Understanding leaf wax regeneration and recycling is crucial for plant physiology and paleoclimate studies. However, our recent isotope labeling experiments on a grass species (Phleum pratense) yielded different conclusions from published data on a tree species (Populus trichocarpa), with the former showing rapid regeneration and the latter little regeneration in mature leaves. It is therefore important to determine if the discrepancies in published results were due to differing dynamics of leaf wax regeneration and/or caveats in experimental methods.

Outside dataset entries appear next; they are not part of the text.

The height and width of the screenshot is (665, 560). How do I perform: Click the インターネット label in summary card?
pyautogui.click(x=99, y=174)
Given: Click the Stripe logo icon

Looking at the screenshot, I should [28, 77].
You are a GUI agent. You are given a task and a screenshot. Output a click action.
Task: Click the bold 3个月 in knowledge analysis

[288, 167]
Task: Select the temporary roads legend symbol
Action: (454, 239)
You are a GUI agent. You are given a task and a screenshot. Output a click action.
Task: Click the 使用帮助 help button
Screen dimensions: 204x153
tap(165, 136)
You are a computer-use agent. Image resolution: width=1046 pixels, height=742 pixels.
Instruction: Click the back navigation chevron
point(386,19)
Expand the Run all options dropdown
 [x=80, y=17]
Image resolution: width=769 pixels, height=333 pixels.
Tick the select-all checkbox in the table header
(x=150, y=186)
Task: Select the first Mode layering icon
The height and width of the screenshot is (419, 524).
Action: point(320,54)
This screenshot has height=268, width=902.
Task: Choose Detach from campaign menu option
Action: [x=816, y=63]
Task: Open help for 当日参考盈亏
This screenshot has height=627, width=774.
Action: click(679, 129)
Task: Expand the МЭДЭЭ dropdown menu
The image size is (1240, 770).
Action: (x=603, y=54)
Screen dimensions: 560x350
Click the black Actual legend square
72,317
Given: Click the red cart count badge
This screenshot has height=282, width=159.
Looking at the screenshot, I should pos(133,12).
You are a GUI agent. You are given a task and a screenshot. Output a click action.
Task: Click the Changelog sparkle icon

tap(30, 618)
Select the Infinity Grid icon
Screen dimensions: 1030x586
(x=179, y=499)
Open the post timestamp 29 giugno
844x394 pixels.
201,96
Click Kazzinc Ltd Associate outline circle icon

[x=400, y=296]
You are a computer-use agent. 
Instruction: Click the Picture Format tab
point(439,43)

Leaves from a native New England tree species (Fraxinus americana) were collected at 1 to 3 h intervals over a 2-day experimental period, and, subsequently, the leaf wax δ2H isotopic ratios were measured using gas chromatography/isotope ratio mass spectrometry.
It was necessary to irrigate the tree using water with significantly higher δ2H values than that used for the grass in order to obtain readily measurable isotopic responses over diurnal cycles. In addition, diurnal leaf wax regeneration in Fraxinus americana was delayed by 1–4 h relative to Phleum pratense, suggesting that the latter produced leaf waxes from more recently photosynthesized substrates.
The isotopic inertia in Fraxinus americana was due to lower leaf wax regeneration rates than in Phleum pratense by one to two orders of magnitude. The difference in the timing of leaf wax biosynthesis might partially account for the observed leaf wax hydrogen isotopic difference between trees and grasses. Copyright © 2012 John Wiley & Sons, Ltd.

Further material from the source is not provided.